The finding that CV kinematics during putting did not vary between the golfers with and without disability pointed to a sufficient level of individual technique in disabled golfers (Table 2). The consistency and repeatability of the golf swing has been considered one of the key factors in golf performance (Meister et al., 2011), which was not dependent on the disability level in this study and a previous study performed on a disabled group (Stastny et al., 2015). If the golfers had low swing variability (a fluent and consistent swing), their rotational variables of shoulder and pelvic orientation should correlate with clubhead speed at impact (Meister et al., 2011; Myers et al., 2008), yet this dependence was not confirmed in the study of Kwon et al. (2013) Therefore our study did not analyze this relationship.
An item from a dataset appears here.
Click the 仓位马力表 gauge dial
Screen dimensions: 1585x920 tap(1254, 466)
However, the repeatability of the same clubhead speed and putting performance was similar across all athletes, and the variability in those variables was lowest in the PCP golfer. Therefore, putting performance may be characterized by a technique, where golfers with disability can achieve a high level of efficiency.
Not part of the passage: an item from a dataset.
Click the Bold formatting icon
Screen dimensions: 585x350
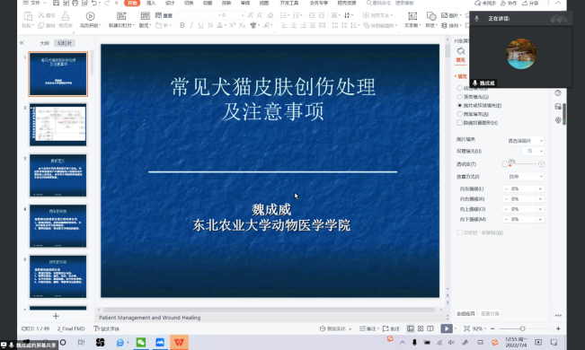[x=182, y=25]
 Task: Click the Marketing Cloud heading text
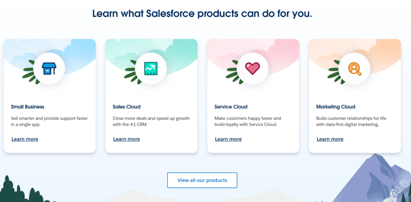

The results of kinematic analyses show that disabled players move after impact in the opposite direction of the stroke, which is probably connected to their one limb preference (Figures 3 and 4). This weight-shift was recognized by the right and left foot vertical force ratio throughout the putting stroke, which was influenced by the level and type of disability. Thus, the decreased possibility of proprioception and movement coordination in disabled golfers is evident after the impact rather than set up, back swing and club head impact. Although the importance of weight-shift and the need for its frequent training is one of the foundations of golf (Chu et al., 2010), this variable does not seem to be critical for putting performance. On the other hand, the weight-shift was the most variable parameter among different disabilities during the putting stroke.
Previous studies showed that putting stroke performance and putter movement parameters, such as club head speed variability, could be impacted by specific practice without the need to change technique even in less skilled golfers (Mackenzie and Evans, 2010; Mackenzie et al., 2011). Based on the results of our study, we suggest that different putting techniques in different disabilities do not lead to less accurate putting. Therefore, each player (disabled or healthy) should be looking for their specific repetitive motion of the body, which leads to consistent movement. The consistent body movement should result in repeatable club head movements during the impact in terms of clubhead speed, path and face angle to control initial ball direction and speed, which allows to reach maximal putting performance.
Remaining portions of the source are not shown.